The Law on the Protection of Personal Data was however not enough to complete the transposition of the GDPR in France and required an implementation decree that France has now issued (Decree no. 2018-687 of 1 August 2018). It took effect on 4 August 2018.

As is well understood by now, the GDPR applies directly in the Member States and replaces the national law on many points but on other points, the so-called "national margins of maneuver", the GDPR provides for some measure of flexibility at the Member State level. Hence legislation like the French Data Protection Act of 1978 remains in force, complemented by the GDPR. 

The Decree of 1 August 2018 modifies the provisions of Decree n ° 2005-1309 of 20 October 2005 to bring them into conformity with the GDPR and to address these “national margins of maneuver”.

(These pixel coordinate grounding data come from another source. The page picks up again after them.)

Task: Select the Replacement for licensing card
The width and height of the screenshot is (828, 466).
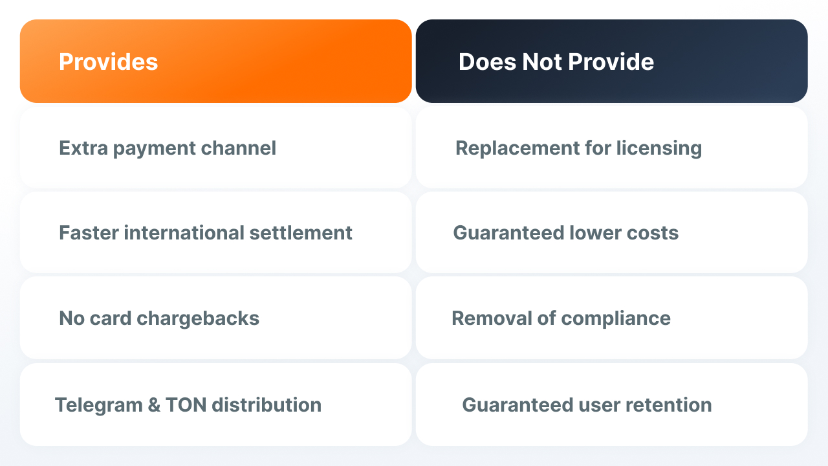Action: 612,148
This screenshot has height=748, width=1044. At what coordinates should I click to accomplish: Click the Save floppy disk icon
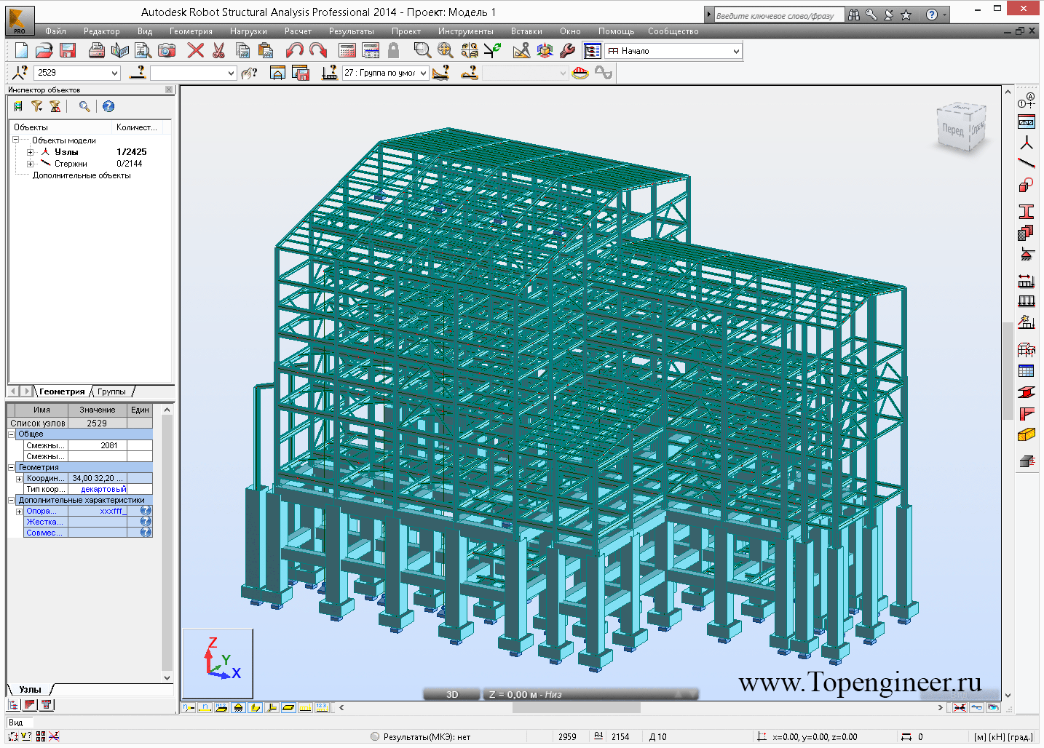click(68, 50)
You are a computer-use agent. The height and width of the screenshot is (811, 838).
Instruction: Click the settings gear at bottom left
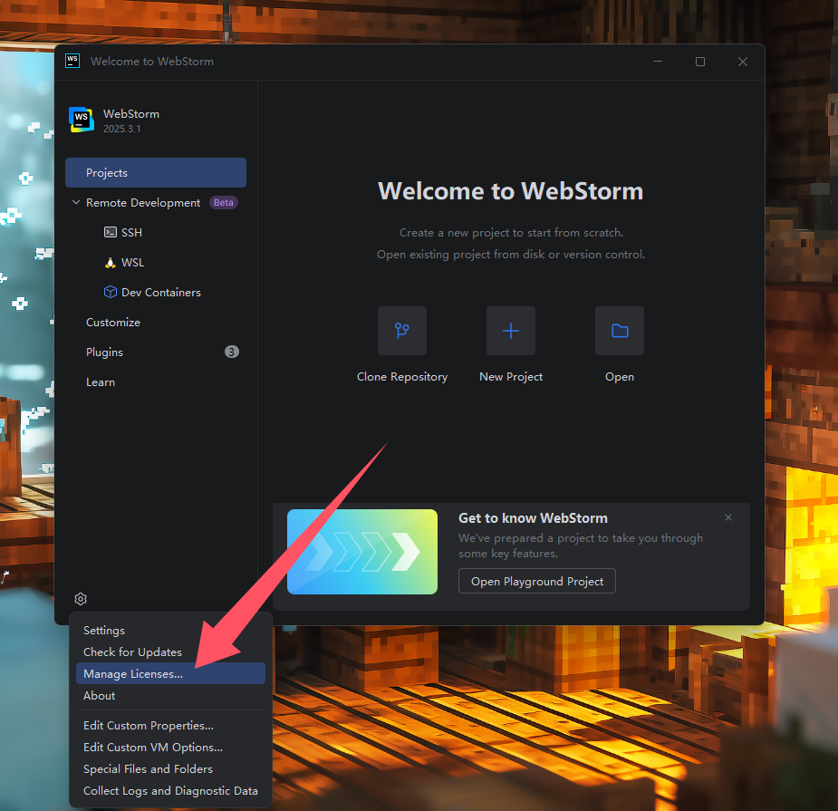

Perhaps most importantly, the 1 August 2018 Decree confers on the French data protection authority, the Commission for Information and Liberties (CNIL), the powers it needs to carry out its expanded mission.

In addition, the Decree revises various administrative rules with respect to the funding of the CNIL, and sets out the composition of the Audit Committee of the National Health Data System (an important issue for the protection of personal data), and implements several other measures of the Law of 20 June 2018.  For instance, the Decree lays out the list of treatments and categories of processing authorized to derogate from the right to notification of a data breach where the notification is likely to pose a risk to national security, national defense or public safety.  The 1 August 2018 Decree also completes the transposition of Directive (EU) 2016/680 of the GDPR on the protection of individuals with regard to the processing of personal data by the competent authorities for the purposes of prevention and detection of criminal offenses, investigation and prosecution of such offenses or the execution of criminal sanctions, and the free movement of such data.  It covers the coordination, in particular in the Code of Criminal Procedure and the Penal Code, for the treatment of police files and criminal records.  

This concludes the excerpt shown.